- Work instructions -
Please repeat, from the entries that follow, the lines from the one containing "大庆路跟拍紧身裙美女 (512, 2492)" through the one containing "疾病 (909, 49)" exactly, adding nothing.

- Information supplied -
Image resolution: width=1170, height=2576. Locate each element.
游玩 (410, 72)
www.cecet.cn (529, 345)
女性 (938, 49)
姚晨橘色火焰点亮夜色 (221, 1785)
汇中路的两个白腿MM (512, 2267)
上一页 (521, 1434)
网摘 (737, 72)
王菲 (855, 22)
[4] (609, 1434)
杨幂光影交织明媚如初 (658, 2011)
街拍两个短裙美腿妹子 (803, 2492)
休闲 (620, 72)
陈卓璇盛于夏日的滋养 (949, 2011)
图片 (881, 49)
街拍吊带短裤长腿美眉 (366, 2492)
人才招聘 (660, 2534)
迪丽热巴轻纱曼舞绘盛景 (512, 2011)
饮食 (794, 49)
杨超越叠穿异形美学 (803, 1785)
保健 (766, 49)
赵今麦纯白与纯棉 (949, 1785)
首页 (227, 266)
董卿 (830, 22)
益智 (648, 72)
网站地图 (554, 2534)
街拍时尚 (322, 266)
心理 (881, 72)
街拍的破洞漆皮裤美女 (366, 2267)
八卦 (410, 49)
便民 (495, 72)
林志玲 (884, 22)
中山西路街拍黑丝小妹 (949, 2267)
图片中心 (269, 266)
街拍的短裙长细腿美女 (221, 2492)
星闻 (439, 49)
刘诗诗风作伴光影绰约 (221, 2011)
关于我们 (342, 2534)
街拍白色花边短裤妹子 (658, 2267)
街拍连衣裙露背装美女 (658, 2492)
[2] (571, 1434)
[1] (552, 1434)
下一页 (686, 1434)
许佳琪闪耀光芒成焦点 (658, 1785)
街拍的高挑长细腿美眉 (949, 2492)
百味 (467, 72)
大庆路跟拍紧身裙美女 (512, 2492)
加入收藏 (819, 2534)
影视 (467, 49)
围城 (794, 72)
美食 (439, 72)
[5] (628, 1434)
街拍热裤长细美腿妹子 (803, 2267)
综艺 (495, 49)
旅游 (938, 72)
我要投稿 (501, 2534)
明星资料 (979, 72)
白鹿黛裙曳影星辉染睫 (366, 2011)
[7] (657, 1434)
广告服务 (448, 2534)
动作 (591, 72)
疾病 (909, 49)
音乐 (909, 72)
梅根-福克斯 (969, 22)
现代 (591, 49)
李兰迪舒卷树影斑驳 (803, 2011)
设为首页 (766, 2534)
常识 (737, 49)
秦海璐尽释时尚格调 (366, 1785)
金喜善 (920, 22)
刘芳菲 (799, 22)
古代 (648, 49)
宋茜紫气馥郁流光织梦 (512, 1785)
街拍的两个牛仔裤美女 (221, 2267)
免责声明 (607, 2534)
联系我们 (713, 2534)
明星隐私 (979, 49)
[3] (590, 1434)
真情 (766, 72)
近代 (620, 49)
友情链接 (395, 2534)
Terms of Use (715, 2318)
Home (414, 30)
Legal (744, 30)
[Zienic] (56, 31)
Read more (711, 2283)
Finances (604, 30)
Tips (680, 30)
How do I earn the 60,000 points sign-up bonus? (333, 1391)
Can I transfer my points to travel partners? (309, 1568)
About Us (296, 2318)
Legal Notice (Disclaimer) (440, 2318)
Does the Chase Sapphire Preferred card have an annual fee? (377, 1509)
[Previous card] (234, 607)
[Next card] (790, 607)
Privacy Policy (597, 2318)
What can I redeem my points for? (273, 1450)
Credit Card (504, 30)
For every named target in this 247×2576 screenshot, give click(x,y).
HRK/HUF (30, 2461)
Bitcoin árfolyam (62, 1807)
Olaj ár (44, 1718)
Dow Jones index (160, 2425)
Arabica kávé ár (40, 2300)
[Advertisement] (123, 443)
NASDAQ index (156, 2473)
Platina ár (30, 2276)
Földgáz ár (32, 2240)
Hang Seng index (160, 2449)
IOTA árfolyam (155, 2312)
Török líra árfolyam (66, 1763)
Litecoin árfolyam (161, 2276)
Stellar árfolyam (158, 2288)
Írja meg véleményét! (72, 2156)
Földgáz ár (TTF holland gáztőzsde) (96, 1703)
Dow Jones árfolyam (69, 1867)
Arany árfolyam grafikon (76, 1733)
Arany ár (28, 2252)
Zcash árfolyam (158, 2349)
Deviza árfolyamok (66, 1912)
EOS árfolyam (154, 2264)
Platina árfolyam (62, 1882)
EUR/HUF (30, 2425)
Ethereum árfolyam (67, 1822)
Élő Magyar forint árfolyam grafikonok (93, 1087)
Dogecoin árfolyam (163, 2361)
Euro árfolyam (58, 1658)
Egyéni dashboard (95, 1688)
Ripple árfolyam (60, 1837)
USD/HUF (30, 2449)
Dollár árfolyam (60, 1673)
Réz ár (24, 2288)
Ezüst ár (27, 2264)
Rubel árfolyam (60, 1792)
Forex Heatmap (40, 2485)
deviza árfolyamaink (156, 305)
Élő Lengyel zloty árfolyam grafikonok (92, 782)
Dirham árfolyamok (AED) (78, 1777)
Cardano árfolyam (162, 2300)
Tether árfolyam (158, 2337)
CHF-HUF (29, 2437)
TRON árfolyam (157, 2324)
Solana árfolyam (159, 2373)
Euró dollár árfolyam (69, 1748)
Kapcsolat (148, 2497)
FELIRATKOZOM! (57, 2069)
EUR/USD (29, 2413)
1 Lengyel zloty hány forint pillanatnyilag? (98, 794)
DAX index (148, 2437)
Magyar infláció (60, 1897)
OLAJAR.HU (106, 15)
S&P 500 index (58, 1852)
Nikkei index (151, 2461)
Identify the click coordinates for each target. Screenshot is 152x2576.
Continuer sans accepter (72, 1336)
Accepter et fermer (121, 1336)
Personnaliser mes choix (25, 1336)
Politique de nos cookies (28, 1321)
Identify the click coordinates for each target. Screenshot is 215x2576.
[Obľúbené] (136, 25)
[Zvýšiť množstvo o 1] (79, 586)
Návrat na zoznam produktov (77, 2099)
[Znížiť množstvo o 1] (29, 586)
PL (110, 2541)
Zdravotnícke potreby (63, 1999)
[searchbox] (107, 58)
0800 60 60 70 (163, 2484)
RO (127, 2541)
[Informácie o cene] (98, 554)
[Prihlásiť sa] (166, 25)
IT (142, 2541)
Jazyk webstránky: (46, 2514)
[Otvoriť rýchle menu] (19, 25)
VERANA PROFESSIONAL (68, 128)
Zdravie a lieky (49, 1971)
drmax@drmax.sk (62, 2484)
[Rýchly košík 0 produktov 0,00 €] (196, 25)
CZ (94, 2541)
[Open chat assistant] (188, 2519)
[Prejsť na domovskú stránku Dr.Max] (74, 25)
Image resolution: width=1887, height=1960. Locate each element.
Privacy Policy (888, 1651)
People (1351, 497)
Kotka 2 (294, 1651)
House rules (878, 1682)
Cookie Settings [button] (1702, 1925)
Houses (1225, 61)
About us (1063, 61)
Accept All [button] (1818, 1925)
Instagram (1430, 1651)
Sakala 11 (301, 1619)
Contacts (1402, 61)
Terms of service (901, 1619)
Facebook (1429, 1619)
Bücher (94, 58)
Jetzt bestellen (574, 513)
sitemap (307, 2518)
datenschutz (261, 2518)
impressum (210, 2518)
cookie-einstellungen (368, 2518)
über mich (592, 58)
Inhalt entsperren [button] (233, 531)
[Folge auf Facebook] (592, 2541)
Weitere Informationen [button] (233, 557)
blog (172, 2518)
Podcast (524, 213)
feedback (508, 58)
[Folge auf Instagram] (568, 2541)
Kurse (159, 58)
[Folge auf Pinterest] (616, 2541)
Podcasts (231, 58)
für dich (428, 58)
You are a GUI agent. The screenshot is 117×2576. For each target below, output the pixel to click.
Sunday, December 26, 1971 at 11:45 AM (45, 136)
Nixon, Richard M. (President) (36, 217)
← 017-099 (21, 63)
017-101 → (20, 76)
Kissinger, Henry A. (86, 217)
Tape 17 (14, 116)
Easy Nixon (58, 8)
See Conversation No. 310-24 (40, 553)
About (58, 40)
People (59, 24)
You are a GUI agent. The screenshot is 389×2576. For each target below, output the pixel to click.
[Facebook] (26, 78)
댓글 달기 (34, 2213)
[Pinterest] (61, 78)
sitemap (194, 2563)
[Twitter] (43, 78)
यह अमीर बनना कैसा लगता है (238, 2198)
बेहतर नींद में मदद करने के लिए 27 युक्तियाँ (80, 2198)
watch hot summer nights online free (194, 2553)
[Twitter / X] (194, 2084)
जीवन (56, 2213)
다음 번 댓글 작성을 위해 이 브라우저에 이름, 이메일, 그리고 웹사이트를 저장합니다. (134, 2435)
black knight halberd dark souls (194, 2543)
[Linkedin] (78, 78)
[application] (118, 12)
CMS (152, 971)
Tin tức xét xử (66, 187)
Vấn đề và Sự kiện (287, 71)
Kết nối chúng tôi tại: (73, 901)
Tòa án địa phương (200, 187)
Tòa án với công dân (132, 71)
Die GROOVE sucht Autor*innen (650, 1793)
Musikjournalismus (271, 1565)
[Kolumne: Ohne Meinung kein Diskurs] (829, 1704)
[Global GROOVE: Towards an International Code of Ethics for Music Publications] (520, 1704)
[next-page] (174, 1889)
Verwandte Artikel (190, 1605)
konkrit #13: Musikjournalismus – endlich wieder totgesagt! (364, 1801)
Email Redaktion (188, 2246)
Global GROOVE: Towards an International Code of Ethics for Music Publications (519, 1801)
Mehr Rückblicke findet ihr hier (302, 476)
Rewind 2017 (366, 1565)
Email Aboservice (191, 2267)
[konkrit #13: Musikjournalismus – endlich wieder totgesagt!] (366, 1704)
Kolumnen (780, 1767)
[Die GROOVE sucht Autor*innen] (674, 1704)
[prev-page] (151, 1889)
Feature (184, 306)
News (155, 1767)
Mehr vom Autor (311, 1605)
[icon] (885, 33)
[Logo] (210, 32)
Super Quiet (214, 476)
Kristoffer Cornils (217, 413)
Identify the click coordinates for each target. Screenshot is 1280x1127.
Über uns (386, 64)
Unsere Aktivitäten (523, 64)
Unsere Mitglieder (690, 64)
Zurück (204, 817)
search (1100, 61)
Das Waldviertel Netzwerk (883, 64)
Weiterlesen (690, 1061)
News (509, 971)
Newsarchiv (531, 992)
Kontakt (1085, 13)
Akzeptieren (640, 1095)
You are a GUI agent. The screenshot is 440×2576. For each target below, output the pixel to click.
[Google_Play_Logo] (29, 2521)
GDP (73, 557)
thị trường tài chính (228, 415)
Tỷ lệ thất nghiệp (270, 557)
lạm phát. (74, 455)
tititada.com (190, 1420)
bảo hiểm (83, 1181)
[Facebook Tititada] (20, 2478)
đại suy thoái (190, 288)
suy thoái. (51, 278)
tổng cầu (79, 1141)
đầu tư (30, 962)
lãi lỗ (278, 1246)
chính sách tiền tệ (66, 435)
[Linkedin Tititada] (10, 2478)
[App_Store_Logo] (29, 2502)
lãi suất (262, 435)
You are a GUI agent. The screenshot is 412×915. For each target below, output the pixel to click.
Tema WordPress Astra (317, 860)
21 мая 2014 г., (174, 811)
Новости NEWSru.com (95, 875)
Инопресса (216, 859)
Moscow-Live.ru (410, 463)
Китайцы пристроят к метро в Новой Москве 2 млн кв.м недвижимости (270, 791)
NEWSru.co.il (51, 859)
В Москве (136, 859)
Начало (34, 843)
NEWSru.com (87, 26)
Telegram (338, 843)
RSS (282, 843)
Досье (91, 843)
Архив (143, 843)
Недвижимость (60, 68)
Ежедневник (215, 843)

- Exercise response -
大庆路跟拍紧身裙美女 (512, 2492)
加入收藏 (819, 2534)
影视 (467, 49)
围城 (794, 72)
美食 (439, 72)
[5] (628, 1434)
街拍热裤长细美腿妹子 (803, 2267)
综艺 (495, 49)
旅游 (938, 72)
我要投稿 (501, 2534)
明星资料 (979, 72)
白鹿黛裙曳影星辉染睫 (366, 2011)
[7] (657, 1434)
广告服务 (448, 2534)
动作 (591, 72)
疾病 (909, 49)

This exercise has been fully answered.